Mark Nepo has written another generous and valuable call to truth—at once, inspiring, enlightening, empowering, and humbling. His words and the spaces between them remind me to slow down, to explore the still unfinished and awkward places in my life, and to honor and surrender to what is sacred, pure, and often confounding but always true about being human. Nepo’s commitment to transform the tumble and grist of life into insights and understandings helps me improve my life.
—George Cappannelli, Co-Founder of AgeNation

 

I love all Mark’s books because of his deep insights and his amazing way with words, but there’s something truly special about this one. It feels like a compilation of the best and most profound ideas from his work. I want to savor each and every chapter.
—Katy Koontz, Editor, Unity Magazine

 


 

Beloved as a poet, teacher, and storyteller, Mark Nepo, the New York Times bestselling author of The Book of Awakening, has been called “one of the finest spiritual guides of our time,” “a consummate storyteller,” and “an eloquent spiritual teacher.” His many books have been translated into more than twenty languages. His latest book, The Book of Soul, explores our struggle to inhabit the soul on Earth through a messy human life, and how underneath our differences, we can be who we are everywhere and create a path to what matters.

After being born physically, we unfold within a second womb, meant to incubate our better angel. The second womb is an experiential one that, through the labor of a lifetime, births the soul on Earth. This book delves into that process of transformation in its mystery, difficulty, and inevitability. It is designed to be entered a chapter each week over the course of a year, so you can weave your inner reflection into your days, letting one inform the other.

Our journey from innocence to experience is how we emerge from the second womb. The sections of this book mark the passages we all face in moving through this experiential unfolding: enduring our walk in the world, until we discover our true inheritance, which lets us live in the open by widening our circle, until we help each other stay awake.
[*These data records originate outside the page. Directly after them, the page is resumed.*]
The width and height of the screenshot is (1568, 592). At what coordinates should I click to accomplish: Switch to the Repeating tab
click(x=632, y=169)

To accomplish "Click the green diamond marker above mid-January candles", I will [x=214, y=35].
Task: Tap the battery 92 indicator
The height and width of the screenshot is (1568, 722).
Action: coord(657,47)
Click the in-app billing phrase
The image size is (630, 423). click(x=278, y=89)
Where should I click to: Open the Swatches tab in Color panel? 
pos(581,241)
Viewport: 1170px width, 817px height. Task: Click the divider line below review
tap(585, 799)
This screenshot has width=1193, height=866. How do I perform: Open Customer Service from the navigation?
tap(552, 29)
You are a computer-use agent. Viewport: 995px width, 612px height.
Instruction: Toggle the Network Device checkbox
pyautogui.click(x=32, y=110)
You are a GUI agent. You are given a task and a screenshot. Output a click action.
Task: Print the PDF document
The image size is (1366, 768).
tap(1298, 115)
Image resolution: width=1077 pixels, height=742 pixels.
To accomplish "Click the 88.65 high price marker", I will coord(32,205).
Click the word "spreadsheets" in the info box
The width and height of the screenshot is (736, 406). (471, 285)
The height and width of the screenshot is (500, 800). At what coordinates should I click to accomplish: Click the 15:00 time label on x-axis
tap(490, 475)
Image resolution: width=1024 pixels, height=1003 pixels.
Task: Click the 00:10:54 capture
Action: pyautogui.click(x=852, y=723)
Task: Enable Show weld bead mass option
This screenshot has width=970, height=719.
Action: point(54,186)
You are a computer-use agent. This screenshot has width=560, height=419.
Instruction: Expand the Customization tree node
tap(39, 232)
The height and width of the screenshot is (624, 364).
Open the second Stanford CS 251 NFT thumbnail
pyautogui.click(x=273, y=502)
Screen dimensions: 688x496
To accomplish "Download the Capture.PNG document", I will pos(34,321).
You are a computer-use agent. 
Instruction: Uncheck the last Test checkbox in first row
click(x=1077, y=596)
About the book, Mark says, “It seems the purpose of suffering is to exhaust us of our differences, and the purpose of love is to awaken us to how we’re at heart the same. Then, we discover that the temple is the world. Still, every life, every generation, every age takes its turn at pushing each other away, only to be loved and worn back to the one tribe we belong to. This seems even more relevant in our tense, modern world. For there is no they. We are they. We are each other. And there’s a Unity that always waits below our righteousness and insistence that we know the way.”

 

EXCERPTS

The Speed of Our Age

When we become entranced with what is inconsequential, we stop listening to what matters. This is how worry feeds itself, how it fills us with psychic noise.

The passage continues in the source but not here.